- [TEXT EXCERPT]
To proclaim afresh . . .
WHEN you have attended a legal ritual as arcane as the confirmation of the
election of a bishop, your taste for lesser things is for ever ruined; but I
can still recall that enchanted moment of first hearing in a parish church the
Declaration of Assent, and the oaths of allegiance and canonical obedience.
The palpitations wear off, like those teenage fantasies of levying a
voluntary church rate or repelling an open and notorious evil liver; but
attending a licensing last week has reminded me what a potent thing the
Declaration of Assent still is, with its tribal invocation of our Church of
England formularies.
This became clear in a debate on the Ordinal in the Synod last month. After
a day of women bishops, the press gallery was almost empty. But there was the
faint chance of a jolly speech about the Nag’s Head fable, as Evangelical
members warmed up on the place of the Bible in Anglican ordinations. And real
passion also seemed to be banked up behind a discussion about the place of the
Declaration of Assent.
I’m sure that curates used to appear as if by magic, like the shopkeeper in
Mr Benn. But last week’s licensing involved even more interrogation
than a Common Worship confirmation service. Our man kneeling before
the Bishop would, I felt convinced, be as happy among the Thirty-Nine Articles
as among the sausage rolls afterwards; and it was not for me to wonder whether
he could subscribe to either of these delights ex animo.
Nor did he have to. Since 1975, the wording of the Declaration means that
the clergy have been able to sit light to 1662 and the Articles; which is why
all the passion in the Synod could seem ever so slightly misplaced.
So I went back to Ian Ramsey’s On Being Sure in Religion, his 1961
F. D. Maurice lectures, in which he asked what subscription, if taken
seriously, meant. And his conclusion was that it “commits us to one thing only
— perpetual development”.
That may not be the theological principle that current enthusiasts for these
declarations have in mind.
’Verting to Rome
THE EDITOR of the traditionalist magazine New Directions and her
husband are becoming Roman Catholics. When the Church Times still had
the waspish tone that New Directions has emulated, we might well have
described them, I’m afraid, as “perverting” to Rome — if not to the “Italian
Mission”.
But we have not so learned Christ; and, to be honest, which of us knows
where we ourselves will end up, as a would-be mission-shaped Church mutates
according to the unknown demographic of future Synods? A Church-shaped Church
would be nice, I often think.
Sara Low and her Revd husband Robbie join a string of characters in the
national life of the C of E who might be thought to have found some expressions
of Anglicanism ultimately a bit too “fresh”. But it doesn’t sound as if they
are looking for a quiet life. Mrs Low writes in her farewell issue: “We must
serve where we are called but the battle for orthodoxy goes on.”
Our caustic contemporary will have a new editor, Canon Nicholas Turner,
currently the reviews editor. We can wish him, as we wish the Lows, only well.
Hitting press deadlines can be tricky enough even when you are just a
journalist — not a parish priest whose congregations will know what a priest is
for.

- [WHAT TO PRODUCE]
Can you copy the church column above word for word, starting with "To proclaim afresh" and going on through "England formularies."?

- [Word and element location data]
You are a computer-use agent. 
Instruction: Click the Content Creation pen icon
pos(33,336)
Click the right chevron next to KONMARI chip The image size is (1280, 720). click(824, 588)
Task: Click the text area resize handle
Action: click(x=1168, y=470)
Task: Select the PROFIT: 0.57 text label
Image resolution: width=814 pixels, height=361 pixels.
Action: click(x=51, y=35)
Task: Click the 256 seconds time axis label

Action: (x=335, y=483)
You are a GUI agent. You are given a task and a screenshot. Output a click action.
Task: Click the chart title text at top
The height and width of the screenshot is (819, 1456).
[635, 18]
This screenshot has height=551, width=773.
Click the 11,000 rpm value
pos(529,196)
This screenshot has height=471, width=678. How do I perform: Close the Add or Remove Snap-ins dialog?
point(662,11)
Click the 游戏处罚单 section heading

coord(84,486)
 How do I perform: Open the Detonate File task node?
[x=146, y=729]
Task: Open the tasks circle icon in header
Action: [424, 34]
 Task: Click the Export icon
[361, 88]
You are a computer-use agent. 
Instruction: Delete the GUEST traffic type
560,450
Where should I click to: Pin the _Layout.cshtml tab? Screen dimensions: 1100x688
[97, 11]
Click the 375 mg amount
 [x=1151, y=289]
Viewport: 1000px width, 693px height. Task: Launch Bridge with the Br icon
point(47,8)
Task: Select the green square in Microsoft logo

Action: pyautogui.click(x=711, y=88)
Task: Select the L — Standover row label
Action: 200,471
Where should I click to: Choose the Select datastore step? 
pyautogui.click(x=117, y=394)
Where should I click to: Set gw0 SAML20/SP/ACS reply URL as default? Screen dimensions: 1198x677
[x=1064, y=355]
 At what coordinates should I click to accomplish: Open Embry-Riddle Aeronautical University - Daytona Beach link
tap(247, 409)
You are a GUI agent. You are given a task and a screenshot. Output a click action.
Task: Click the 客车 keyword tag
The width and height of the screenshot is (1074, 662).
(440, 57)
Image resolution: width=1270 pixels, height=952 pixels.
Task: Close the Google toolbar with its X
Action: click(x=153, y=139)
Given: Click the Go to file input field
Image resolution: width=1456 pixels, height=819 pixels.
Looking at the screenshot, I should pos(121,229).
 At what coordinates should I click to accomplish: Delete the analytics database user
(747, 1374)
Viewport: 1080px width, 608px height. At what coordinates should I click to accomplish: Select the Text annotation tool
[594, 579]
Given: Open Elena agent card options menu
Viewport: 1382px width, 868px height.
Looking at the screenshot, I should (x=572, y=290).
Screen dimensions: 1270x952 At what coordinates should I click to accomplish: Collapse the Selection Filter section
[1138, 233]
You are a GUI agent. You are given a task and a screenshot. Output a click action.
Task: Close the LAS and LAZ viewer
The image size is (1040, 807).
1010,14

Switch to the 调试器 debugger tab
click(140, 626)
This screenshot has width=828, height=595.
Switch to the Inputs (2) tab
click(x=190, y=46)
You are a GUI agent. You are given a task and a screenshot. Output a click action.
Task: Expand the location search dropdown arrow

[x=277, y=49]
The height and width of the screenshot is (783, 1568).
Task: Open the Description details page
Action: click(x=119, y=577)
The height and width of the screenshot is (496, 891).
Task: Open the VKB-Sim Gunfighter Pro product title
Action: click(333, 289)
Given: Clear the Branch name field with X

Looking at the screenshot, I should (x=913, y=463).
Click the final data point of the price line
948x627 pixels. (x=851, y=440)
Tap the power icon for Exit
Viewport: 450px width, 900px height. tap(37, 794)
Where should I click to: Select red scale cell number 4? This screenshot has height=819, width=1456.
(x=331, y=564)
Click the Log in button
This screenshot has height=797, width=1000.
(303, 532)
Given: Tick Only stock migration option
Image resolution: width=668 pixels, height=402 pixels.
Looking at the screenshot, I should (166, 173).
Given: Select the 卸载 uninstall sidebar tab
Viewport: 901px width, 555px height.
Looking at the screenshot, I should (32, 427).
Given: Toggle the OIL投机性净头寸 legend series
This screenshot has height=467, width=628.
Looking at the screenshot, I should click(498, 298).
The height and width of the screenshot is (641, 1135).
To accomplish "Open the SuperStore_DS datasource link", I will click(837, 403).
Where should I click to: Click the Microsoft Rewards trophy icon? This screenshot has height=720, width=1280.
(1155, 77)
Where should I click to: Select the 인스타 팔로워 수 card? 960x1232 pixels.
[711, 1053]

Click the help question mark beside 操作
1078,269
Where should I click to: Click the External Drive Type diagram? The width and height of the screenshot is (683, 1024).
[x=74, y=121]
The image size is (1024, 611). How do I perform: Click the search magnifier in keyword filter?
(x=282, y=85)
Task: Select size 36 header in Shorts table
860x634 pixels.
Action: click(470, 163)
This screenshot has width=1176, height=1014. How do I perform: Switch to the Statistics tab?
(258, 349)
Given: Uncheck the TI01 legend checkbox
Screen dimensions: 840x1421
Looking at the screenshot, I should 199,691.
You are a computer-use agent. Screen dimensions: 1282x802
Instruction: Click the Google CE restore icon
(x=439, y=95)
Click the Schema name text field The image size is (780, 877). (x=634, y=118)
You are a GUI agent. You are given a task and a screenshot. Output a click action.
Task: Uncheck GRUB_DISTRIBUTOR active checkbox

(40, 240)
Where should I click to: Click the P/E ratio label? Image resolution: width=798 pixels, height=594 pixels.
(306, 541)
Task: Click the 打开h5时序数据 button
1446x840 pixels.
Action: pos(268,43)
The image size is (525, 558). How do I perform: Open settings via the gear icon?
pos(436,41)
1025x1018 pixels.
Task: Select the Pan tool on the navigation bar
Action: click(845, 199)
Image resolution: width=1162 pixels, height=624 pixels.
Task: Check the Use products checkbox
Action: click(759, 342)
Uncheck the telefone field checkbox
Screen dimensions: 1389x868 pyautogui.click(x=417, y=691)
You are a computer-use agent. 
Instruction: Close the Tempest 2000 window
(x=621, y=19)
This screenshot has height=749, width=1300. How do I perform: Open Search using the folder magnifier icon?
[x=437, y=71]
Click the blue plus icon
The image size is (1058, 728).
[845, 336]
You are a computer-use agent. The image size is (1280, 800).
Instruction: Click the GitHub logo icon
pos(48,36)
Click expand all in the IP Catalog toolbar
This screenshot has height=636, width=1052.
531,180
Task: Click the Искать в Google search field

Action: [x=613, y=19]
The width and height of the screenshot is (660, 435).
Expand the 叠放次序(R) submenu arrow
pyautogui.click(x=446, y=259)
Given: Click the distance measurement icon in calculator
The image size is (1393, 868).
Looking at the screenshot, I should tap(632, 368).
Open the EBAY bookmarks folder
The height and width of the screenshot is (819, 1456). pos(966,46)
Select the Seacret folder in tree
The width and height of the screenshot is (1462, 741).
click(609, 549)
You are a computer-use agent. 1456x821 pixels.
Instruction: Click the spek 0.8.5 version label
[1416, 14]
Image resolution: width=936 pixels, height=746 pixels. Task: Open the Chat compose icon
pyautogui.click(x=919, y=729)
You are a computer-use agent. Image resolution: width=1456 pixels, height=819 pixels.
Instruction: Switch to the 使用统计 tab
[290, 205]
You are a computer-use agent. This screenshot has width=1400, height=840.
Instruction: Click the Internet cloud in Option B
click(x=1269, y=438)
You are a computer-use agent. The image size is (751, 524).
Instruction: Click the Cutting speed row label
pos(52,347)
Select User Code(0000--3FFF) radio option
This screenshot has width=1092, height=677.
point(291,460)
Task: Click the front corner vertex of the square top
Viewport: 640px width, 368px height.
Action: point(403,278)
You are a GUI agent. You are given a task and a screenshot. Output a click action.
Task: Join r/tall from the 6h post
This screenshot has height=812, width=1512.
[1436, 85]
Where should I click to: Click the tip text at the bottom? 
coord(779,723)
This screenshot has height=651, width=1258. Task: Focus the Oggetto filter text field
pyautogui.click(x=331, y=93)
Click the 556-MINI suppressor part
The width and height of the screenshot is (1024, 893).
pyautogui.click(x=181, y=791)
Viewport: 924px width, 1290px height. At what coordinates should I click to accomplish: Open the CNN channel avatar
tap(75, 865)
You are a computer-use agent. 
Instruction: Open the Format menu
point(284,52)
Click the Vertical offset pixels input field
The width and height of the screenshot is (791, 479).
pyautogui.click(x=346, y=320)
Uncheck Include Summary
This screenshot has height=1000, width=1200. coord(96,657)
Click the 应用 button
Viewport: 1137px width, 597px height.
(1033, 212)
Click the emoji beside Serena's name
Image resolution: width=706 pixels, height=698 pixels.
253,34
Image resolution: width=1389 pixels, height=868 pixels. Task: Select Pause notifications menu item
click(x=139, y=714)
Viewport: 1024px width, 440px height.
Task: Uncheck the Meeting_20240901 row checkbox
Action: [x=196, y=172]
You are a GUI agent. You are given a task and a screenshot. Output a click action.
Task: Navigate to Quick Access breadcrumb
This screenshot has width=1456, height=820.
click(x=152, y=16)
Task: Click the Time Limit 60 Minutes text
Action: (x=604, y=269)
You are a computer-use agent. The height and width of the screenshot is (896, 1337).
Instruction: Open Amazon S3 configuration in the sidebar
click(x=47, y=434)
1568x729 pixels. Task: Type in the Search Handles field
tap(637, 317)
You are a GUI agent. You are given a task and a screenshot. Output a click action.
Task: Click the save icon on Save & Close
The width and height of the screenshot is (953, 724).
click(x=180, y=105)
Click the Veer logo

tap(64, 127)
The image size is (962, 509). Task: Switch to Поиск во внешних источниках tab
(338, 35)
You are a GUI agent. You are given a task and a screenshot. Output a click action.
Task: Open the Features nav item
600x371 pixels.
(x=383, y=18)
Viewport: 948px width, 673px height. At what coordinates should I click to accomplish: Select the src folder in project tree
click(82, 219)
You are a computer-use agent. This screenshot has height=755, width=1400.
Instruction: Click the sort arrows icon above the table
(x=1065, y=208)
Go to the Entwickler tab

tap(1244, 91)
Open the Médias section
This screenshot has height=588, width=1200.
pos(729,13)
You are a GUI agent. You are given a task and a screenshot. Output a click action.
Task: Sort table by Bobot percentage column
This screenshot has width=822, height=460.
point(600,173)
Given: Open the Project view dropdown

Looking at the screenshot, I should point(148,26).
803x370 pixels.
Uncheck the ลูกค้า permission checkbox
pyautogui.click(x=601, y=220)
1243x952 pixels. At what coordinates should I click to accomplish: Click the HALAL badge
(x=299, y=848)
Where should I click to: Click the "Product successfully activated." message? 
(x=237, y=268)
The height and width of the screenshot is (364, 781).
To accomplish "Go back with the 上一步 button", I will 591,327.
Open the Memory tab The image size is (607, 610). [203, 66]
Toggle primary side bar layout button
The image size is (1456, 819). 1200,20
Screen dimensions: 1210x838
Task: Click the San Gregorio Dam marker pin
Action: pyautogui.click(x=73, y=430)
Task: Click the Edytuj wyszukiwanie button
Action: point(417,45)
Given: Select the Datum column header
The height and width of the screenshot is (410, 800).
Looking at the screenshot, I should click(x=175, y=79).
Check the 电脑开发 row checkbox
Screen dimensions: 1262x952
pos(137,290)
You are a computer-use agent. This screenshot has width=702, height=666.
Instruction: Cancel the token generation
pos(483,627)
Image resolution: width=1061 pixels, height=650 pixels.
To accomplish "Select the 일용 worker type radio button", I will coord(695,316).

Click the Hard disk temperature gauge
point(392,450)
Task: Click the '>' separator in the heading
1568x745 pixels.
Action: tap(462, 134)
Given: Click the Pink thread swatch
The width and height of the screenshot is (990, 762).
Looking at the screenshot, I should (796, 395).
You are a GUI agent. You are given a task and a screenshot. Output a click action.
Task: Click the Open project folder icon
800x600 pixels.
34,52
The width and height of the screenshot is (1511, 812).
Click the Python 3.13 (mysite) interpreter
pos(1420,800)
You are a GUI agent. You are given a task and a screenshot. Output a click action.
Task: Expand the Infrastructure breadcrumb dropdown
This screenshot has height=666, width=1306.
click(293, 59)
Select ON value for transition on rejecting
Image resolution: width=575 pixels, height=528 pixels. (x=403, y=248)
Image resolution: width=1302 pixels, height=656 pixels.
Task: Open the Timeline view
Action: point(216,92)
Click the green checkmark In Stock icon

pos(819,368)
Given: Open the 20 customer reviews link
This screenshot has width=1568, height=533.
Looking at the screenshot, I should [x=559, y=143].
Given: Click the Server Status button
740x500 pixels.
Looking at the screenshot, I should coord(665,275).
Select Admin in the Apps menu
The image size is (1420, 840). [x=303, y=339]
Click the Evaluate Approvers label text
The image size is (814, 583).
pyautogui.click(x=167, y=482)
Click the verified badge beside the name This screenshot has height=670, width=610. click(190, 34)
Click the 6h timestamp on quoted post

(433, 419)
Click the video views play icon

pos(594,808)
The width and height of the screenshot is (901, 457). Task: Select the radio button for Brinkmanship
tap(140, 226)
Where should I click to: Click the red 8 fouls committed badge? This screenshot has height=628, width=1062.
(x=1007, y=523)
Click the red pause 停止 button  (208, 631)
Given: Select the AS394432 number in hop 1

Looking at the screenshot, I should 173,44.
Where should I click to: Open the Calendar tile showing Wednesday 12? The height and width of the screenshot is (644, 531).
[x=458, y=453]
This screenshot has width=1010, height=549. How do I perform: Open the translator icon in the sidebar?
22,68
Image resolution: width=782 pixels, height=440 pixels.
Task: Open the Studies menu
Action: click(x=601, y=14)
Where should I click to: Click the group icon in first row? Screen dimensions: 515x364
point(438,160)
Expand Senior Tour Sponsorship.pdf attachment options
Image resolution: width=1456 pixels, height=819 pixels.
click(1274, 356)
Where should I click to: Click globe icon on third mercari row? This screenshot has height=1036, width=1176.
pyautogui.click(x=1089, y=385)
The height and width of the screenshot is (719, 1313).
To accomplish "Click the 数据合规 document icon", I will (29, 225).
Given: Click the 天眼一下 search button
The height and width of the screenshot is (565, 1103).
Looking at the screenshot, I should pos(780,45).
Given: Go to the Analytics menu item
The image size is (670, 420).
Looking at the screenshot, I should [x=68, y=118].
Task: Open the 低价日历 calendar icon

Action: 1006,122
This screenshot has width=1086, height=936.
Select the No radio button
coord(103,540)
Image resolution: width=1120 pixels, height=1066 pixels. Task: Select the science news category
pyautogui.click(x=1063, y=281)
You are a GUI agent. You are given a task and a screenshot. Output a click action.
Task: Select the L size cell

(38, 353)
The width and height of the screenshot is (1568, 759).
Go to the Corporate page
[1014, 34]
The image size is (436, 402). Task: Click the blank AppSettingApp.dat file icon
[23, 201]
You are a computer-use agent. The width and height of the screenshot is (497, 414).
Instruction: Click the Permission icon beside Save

- [RESPONSE TO THIS EXERCISE]
To proclaim afresh . . .
WHEN you have attended a legal ritual as arcane as the confirmation of the
election of a bishop, your taste for lesser things is for ever ruined; but I
can still recall that enchanted moment of first hearing in a parish church the
Declaration of Assent, and the oaths of allegiance and canonical obedience.
The palpitations wear off, like those teenage fantasies of levying a
voluntary church rate or repelling an open and notorious evil liver; but
attending a licensing last week has reminded me what a potent thing the
Declaration of Assent still is, with its tribal invocation of our Church of
England formularies.